For a student of magic like Eliade, there was an odd premonitory relationship, an interdependence, between the destruction of books and the coming of death. A dream that he recorded on July 21, 1979 included typically surrealistic scenes: an elegant gentleman in a coffee shop surrounded by a multitude of bizarre little animals, a manuscript reduced to a sandwich for mice that cannot be stopped from eating it, his own futile panic, and so on. This nightmare came true, in a way, in the strange fire that destroyed his office library at Chicago’s Meadville/Lombard Theological School in December 1985, four months before his death. Dream and reality seemed to join in a somber warning that time was running out.

It seems probable, as Doniger suggests, that Eliade considered his work more important than his life, and that he saw the destruction of his books as a warning that “it is not long now.” Still, he did not conclude that his life had lost its meaning, and he published his many memoirs and journals. This perdurability can also be seen in the relationship that Eliade maintained with Romania, and with what might be called Romanianism. To the end of his life, he wrote his literary works and his memoirs in Romanian. His relationship with the Romanian language and culture (as well as with Romanians living at home and abroad — it is notable how many he met with, or kept in touch with, from like-minded thinkers to communist officials or former Legionaries, from admirers and students of his work, friends and relations, to all kinds of strangers) reflects a lively and lasting interest, and more, a deep sense of affiliation.

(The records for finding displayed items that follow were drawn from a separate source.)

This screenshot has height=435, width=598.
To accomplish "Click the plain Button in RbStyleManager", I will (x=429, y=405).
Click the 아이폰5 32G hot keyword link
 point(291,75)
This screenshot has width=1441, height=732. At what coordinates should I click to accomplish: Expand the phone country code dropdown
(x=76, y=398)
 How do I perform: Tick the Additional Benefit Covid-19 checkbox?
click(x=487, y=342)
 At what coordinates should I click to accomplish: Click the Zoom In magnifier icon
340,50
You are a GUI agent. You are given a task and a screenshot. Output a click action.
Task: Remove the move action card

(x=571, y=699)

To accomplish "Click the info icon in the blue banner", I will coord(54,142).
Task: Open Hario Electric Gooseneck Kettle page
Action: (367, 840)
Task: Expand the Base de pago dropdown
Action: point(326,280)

In a meticulous monograph on Eliade, Mircea Eliade: The Romanian Roots, which appeared in 1988, Mac Linscott Ricketts, who is also the translator of some of these volumes, made a useful observation about Romanianism:

Romanianism … was a term that in the mind of the [Romanian] public was associated with the ultra-right-wing political philosophies and programs. All the parties of the extreme right … invoked it in their propaganda. Ordinarily it signified chauvinism, anti-Semitism, policies for restraint of minorities, anti-communism, and enthusiasm for Italian fascism and German National Socialism. Eliade believed the word, which he found in the writings of nineteenth-century nationalists he admired. … had signified originally something “above” politics, and that it had been debased by political parties in the twentieth century.